- Directed by: George Nierenberg
- Written by: Lynn Rogoff
- Produced by: George T. Nierenberg
- Starring: Howard Sims Bunny Briggs Chuck Green Lionel Hampton
- Music by: Lionel Hampton
- Distributed by: PBS Direct Cinema Limited
- Release date: 1979;
- Country: United States

= No Maps on My Taps =

No Maps on My Taps is a 1979 American documentary film directed by George Nierenberg. The film recounts the history of tap dancing in America through the lives of three influential tap dancers, Chuck Green, Howard Sims, and Bunny Briggs, and showcases their dancing skills in a historic live performance at Smalls Paradise nightclub in Harlem.

The film is a wistful tribute to the careers of the performers and to an art form that at the time of filming seemed to be waning. According to a review in The New Yorker, "Ironically, “No Maps on My Taps,” whose participants regarded it as an elegy, helped to start a tap revival in the eighties. The film was shown in festival after festival. Its stars travelled with it and danced, live, after the screenings."

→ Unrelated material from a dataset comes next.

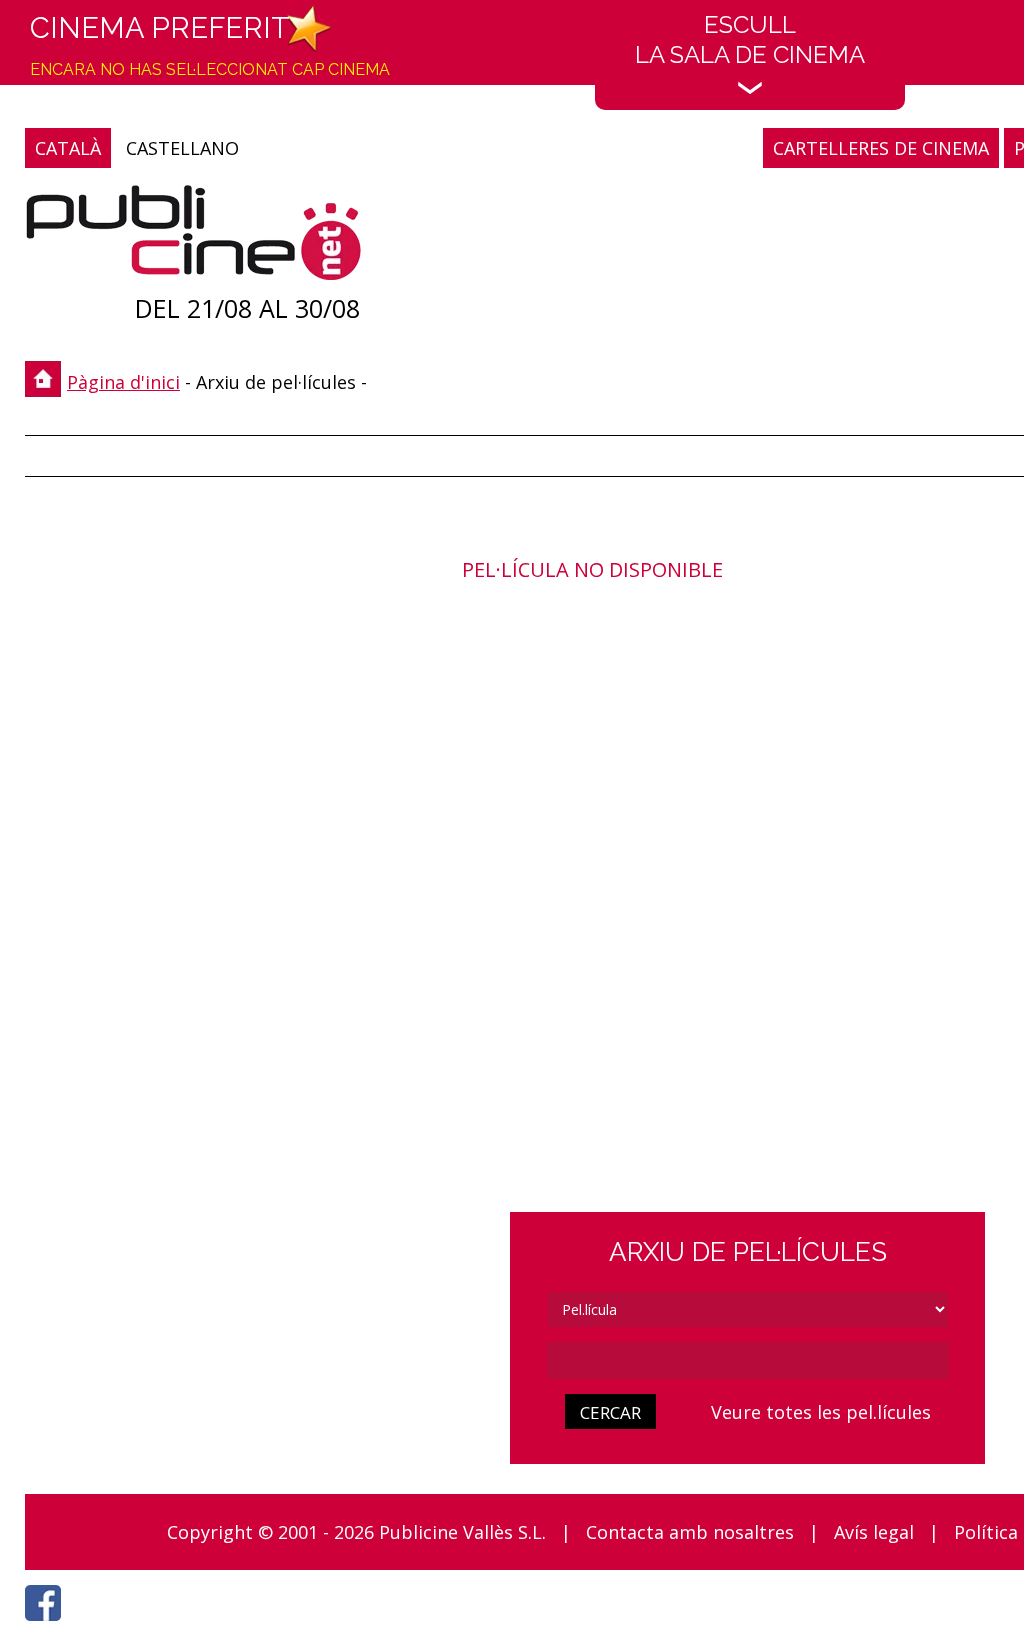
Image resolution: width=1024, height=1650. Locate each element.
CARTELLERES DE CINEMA (881, 148)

The film won Lionel Hampton a News and Documentary Emmy Award for Outstanding Musical Direction in 1981.

==Structure==
The dancers all recount their biographies and influences while rehearsing for a gala performance at a nightclub. Scenes of the performers dancing and kidding each other are interspersed with archival images and film footage of their early days. Also shown are archival film scenes featuring performances by John W. Bubbles and Bill Robinson. The film ends with a climactic dance-off in front of a live audience, with music provided by a jazz band fronted by Lionel Hampton.